Extract every line below and reproduce each one verbatim.

Raw lines:
+ + + + + + +
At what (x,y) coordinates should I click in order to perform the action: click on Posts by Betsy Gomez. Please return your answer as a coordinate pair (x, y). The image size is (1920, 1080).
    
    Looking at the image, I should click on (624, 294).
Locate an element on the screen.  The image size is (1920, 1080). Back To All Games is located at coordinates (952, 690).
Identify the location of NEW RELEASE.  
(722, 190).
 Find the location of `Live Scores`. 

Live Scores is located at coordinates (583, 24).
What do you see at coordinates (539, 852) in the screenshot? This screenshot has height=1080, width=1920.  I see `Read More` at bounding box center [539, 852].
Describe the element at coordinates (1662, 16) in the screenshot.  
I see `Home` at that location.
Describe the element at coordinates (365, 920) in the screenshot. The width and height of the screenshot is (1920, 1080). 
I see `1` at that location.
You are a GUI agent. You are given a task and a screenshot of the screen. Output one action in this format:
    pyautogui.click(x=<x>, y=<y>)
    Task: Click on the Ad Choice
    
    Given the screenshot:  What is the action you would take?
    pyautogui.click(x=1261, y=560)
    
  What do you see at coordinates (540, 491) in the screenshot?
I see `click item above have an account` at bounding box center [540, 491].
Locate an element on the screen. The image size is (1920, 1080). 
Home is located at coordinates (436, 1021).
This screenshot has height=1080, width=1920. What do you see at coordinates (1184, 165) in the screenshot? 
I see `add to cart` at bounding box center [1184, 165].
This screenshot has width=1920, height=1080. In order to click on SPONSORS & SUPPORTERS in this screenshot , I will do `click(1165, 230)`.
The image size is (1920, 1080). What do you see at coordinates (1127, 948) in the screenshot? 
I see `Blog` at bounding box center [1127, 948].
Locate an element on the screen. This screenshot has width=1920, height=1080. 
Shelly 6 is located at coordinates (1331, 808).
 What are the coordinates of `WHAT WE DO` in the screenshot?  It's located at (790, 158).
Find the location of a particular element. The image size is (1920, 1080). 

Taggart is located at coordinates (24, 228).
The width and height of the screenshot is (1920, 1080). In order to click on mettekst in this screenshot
+ + + + + + +
EXERCISE OUTPUT.
At what (x,y) coordinates should I click in order to perform the action: click on Posts by Betsy Gomez. Please return your answer as a coordinate pair (x, y). The image size is (1920, 1080).
    
    Looking at the image, I should click on (624, 294).
Locate an element on the screen.  The image size is (1920, 1080). Back To All Games is located at coordinates (952, 690).
Identify the location of NEW RELEASE.  
(722, 190).
 Find the location of `Live Scores`. 

Live Scores is located at coordinates (583, 24).
What do you see at coordinates (539, 852) in the screenshot? This screenshot has height=1080, width=1920.  I see `Read More` at bounding box center [539, 852].
Describe the element at coordinates (1662, 16) in the screenshot.  
I see `Home` at that location.
Describe the element at coordinates (365, 920) in the screenshot. The width and height of the screenshot is (1920, 1080). 
I see `1` at that location.
You are a GUI agent. You are given a task and a screenshot of the screen. Output one action in this format:
    pyautogui.click(x=<x>, y=<y>)
    Task: Click on the Ad Choice
    
    Given the screenshot:  What is the action you would take?
    pyautogui.click(x=1261, y=560)
    
  What do you see at coordinates (540, 491) in the screenshot?
I see `click item above have an account` at bounding box center [540, 491].
Locate an element on the screen. The image size is (1920, 1080). 
Home is located at coordinates (436, 1021).
This screenshot has height=1080, width=1920. What do you see at coordinates (1184, 165) in the screenshot? 
I see `add to cart` at bounding box center [1184, 165].
This screenshot has width=1920, height=1080. In order to click on SPONSORS & SUPPORTERS in this screenshot , I will do `click(1165, 230)`.
The image size is (1920, 1080). What do you see at coordinates (1127, 948) in the screenshot? 
I see `Blog` at bounding box center [1127, 948].
Locate an element on the screen. This screenshot has width=1920, height=1080. 
Shelly 6 is located at coordinates (1331, 808).
 What are the coordinates of `WHAT WE DO` in the screenshot?  It's located at (790, 158).
Find the location of a particular element. The image size is (1920, 1080). 

Taggart is located at coordinates (24, 228).
The width and height of the screenshot is (1920, 1080). In order to click on mettekst in this screenshot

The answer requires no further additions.